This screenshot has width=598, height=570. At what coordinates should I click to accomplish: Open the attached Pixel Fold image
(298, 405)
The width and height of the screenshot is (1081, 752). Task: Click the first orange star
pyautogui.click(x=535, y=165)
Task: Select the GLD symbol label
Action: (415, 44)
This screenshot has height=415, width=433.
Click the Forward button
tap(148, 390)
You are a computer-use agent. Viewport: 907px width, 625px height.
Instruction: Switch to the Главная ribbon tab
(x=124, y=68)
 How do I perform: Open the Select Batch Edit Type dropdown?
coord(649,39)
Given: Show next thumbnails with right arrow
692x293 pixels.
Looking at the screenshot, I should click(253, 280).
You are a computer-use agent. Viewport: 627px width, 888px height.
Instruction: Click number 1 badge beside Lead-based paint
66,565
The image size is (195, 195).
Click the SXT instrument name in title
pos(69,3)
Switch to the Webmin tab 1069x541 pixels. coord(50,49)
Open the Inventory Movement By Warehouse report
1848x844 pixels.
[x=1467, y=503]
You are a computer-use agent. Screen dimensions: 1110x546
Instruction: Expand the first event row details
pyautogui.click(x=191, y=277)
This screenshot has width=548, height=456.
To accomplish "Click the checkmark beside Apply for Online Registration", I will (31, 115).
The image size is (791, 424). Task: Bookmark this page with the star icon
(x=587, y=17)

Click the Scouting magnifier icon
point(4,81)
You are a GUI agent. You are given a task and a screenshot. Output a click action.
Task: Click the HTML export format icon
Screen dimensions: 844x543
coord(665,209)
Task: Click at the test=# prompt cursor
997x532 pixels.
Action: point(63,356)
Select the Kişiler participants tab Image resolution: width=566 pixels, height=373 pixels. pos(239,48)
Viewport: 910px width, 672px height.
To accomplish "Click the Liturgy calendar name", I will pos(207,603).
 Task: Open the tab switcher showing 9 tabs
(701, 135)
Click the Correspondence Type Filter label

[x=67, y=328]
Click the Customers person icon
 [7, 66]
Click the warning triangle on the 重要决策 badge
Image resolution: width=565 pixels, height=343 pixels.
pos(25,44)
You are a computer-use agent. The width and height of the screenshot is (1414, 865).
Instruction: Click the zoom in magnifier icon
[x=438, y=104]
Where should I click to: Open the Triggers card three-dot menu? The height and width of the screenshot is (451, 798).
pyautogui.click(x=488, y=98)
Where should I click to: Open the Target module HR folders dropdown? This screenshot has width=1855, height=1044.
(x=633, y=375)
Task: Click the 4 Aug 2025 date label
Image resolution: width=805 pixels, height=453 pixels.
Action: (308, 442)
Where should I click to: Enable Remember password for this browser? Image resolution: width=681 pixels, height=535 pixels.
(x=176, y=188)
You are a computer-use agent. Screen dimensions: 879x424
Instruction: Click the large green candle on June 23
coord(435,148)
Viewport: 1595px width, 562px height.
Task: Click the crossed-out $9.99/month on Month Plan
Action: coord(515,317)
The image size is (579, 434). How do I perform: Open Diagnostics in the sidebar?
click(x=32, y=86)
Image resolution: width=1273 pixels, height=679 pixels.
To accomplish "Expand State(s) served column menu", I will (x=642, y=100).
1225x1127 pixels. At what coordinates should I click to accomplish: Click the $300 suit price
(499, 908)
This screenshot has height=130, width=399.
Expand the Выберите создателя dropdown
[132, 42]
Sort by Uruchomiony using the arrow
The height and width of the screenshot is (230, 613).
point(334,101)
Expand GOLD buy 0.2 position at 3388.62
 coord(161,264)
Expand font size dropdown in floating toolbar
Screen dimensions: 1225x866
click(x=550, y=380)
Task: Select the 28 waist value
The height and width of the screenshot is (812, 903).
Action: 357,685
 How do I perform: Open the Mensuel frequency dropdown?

> _WHAT THIS TASK INVOLVES_: Copy out all of the data above word for word, line by line, changing nothing.

> _ANSWER TO THIS PROBLEM_:
This screenshot has width=598, height=570. At what coordinates should I click to accomplish: Open the attached Pixel Fold image
(298, 405)
The width and height of the screenshot is (1081, 752). Task: Click the first orange star
pyautogui.click(x=535, y=165)
Task: Select the GLD symbol label
Action: (415, 44)
This screenshot has height=415, width=433.
Click the Forward button
tap(148, 390)
You are a computer-use agent. Viewport: 907px width, 625px height.
Instruction: Switch to the Главная ribbon tab
(x=124, y=68)
 How do I perform: Open the Select Batch Edit Type dropdown?
coord(649,39)
Given: Show next thumbnails with right arrow
692x293 pixels.
Looking at the screenshot, I should click(253, 280).
You are a computer-use agent. Viewport: 627px width, 888px height.
Instruction: Click number 1 badge beside Lead-based paint
66,565
The image size is (195, 195).
Click the SXT instrument name in title
pos(69,3)
Switch to the Webmin tab 1069x541 pixels. coord(50,49)
Open the Inventory Movement By Warehouse report
1848x844 pixels.
[x=1467, y=503]
You are a computer-use agent. Screen dimensions: 1110x546
Instruction: Expand the first event row details
pyautogui.click(x=191, y=277)
This screenshot has width=548, height=456.
To accomplish "Click the checkmark beside Apply for Online Registration", I will (31, 115).
The image size is (791, 424). Task: Bookmark this page with the star icon
(x=587, y=17)

Click the Scouting magnifier icon
point(4,81)
You are a GUI agent. You are given a task and a screenshot. Output a click action.
Task: Click the HTML export format icon
Screen dimensions: 844x543
coord(665,209)
Task: Click at the test=# prompt cursor
997x532 pixels.
Action: point(63,356)
Select the Kişiler participants tab Image resolution: width=566 pixels, height=373 pixels. pos(239,48)
Viewport: 910px width, 672px height.
To accomplish "Click the Liturgy calendar name", I will pos(207,603).
 Task: Open the tab switcher showing 9 tabs
(701, 135)
Click the Correspondence Type Filter label

[x=67, y=328]
Click the Customers person icon
 [7, 66]
Click the warning triangle on the 重要决策 badge
Image resolution: width=565 pixels, height=343 pixels.
pos(25,44)
You are a computer-use agent. The width and height of the screenshot is (1414, 865).
Instruction: Click the zoom in magnifier icon
[x=438, y=104]
Where should I click to: Open the Triggers card three-dot menu? The height and width of the screenshot is (451, 798).
pyautogui.click(x=488, y=98)
Where should I click to: Open the Target module HR folders dropdown? This screenshot has width=1855, height=1044.
(x=633, y=375)
Task: Click the 4 Aug 2025 date label
Image resolution: width=805 pixels, height=453 pixels.
Action: (308, 442)
Where should I click to: Enable Remember password for this browser? Image resolution: width=681 pixels, height=535 pixels.
(x=176, y=188)
You are a computer-use agent. Screen dimensions: 879x424
Instruction: Click the large green candle on June 23
coord(435,148)
Viewport: 1595px width, 562px height.
Task: Click the crossed-out $9.99/month on Month Plan
Action: coord(515,317)
The image size is (579, 434). How do I perform: Open Diagnostics in the sidebar?
click(x=32, y=86)
Image resolution: width=1273 pixels, height=679 pixels.
To accomplish "Expand State(s) served column menu", I will (x=642, y=100).
1225x1127 pixels. At what coordinates should I click to accomplish: Click the $300 suit price
(499, 908)
This screenshot has height=130, width=399.
Expand the Выберите создателя dropdown
[132, 42]
Sort by Uruchomiony using the arrow
The height and width of the screenshot is (230, 613).
point(334,101)
Expand GOLD buy 0.2 position at 3388.62
 coord(161,264)
Expand font size dropdown in floating toolbar
Screen dimensions: 1225x866
click(x=550, y=380)
Task: Select the 28 waist value
The height and width of the screenshot is (812, 903).
Action: 357,685
 How do I perform: Open the Mensuel frequency dropdown?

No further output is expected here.